First Nations Artwork Project 2019 City West Water and SALT Studio have worked together to turn plain, often graffitied, electrical cabinets into beautiful works of First Nations art.

It has become somewhat standard practise for asset owners to transform unremarkable, often ugly, cabinets into art. At City West Water we thought we could take this practise a step further into the win-win territory and use the space to specifically showcase First Nations art.

This view sits in line with our reconciliation journey at City West Water and adds to creating safe and welcoming spaces. These works of art allows us to engage and interact with the public via the story and concepts that SALT Studio created for City West Water.

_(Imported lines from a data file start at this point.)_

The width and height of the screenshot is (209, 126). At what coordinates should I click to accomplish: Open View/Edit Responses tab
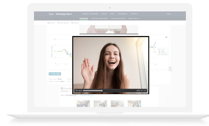[x=100, y=18]
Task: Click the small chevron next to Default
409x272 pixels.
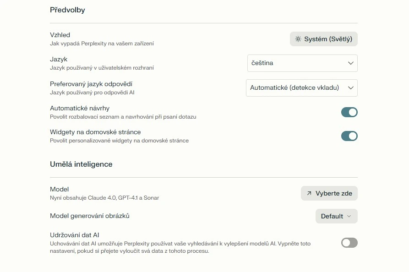Action: tap(349, 216)
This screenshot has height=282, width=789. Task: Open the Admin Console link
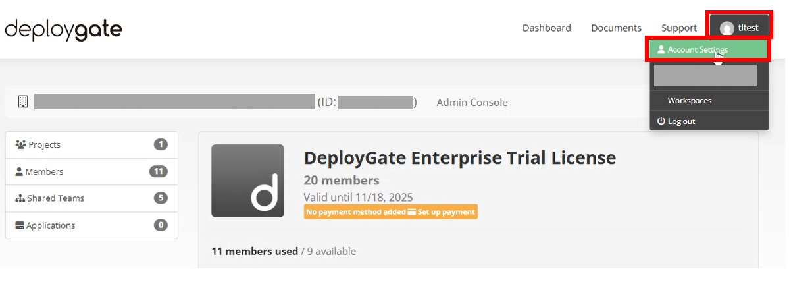[x=472, y=103]
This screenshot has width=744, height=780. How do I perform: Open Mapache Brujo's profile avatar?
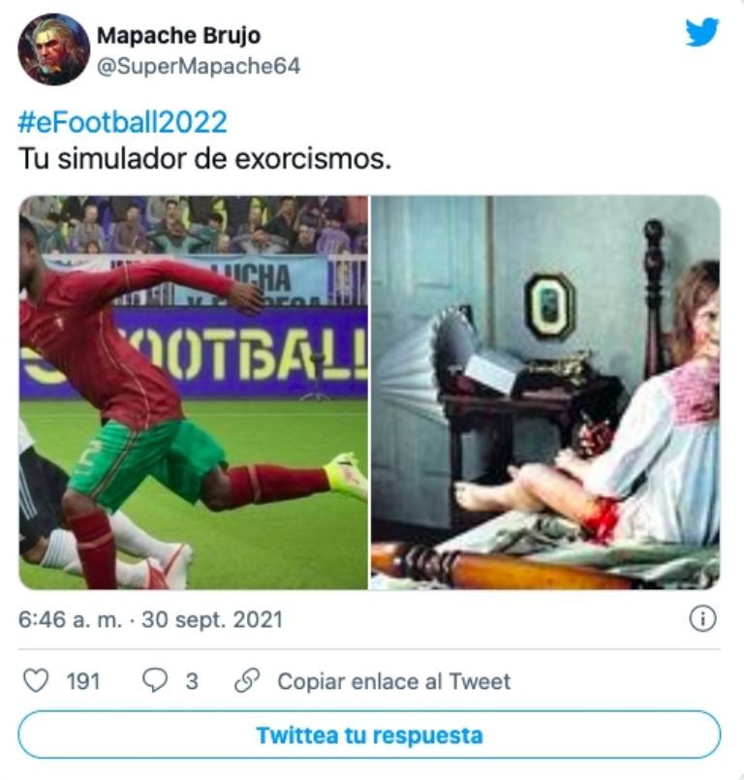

For First Nations Peoples , the sharing of culture and lore is traditionally passed on through song, dance, art and creation stories. Using these cabinets as a different platform to share the same knowledge was identified as a great opportunity. Therefore, City West Water engaged SALT Studio to turn the cabinets into beautiful visual stories sharing knowledge of First Nations culture. Three First Nation female artist from SALT Studio developed the story concept of the water warrior themed around water, land, ceremony, totems, community and implemented the designs onto the cabinets.

On this page you will find

Cabinet 1 - Water

cabinet 1The first cabinet was painted in Footscray at the roundabout on the corner of Errol St and Cross St. The artwork on the first cabinet showcases the importance of Water as a sacred being that is held in First Nation lore to protect and never harm. “Water is Life” is an international First Nations movement to bring the voice of water into the wider communities, the importance and how much we depend on it as global citizens.

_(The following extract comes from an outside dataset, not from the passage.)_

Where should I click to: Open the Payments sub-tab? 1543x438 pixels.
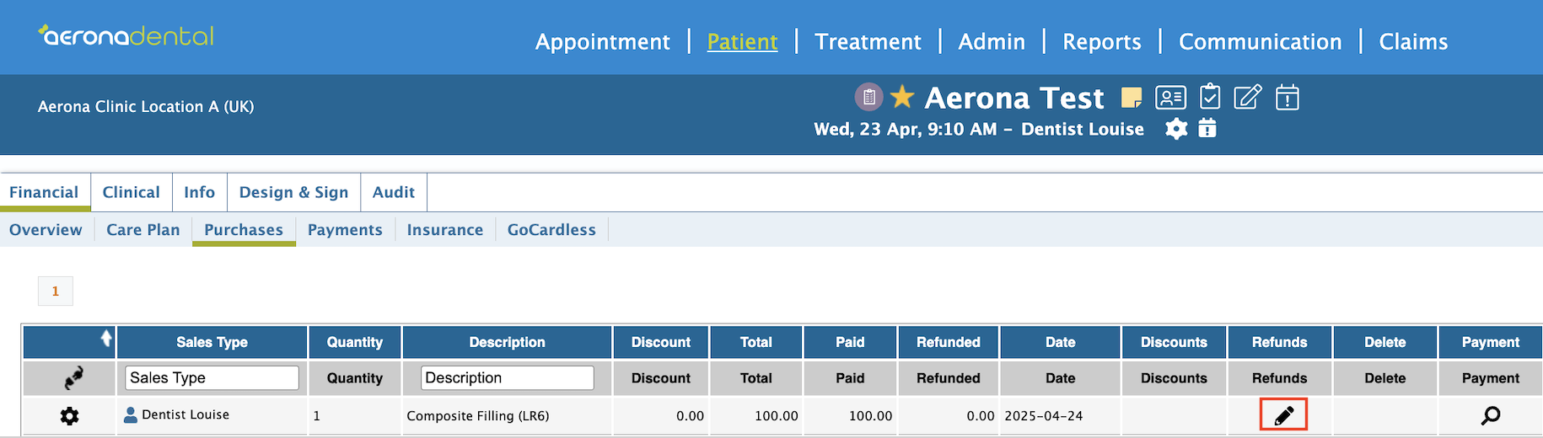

Written on the cabinet is “Protecting our waterways protects our future” which touches on the responsibly we have to protecting this vital natural resource for future generations First Nations peoples see water as the life blood of earth and is a gift to all who dwell on it. At the front of the cabinet the water is shown flowing through a coolamon, this signifies the important place water holds in ceremony and to lore and that First Nations people hold water as sacred.

The water warrior is surrounded by water to her signifying her sacred duty to protect it and hold lore and ceremony in place. The four ancestors on the small box signify the responsibility falling on the global village…North, East, South and West. We are all responsible to protect and not harm water.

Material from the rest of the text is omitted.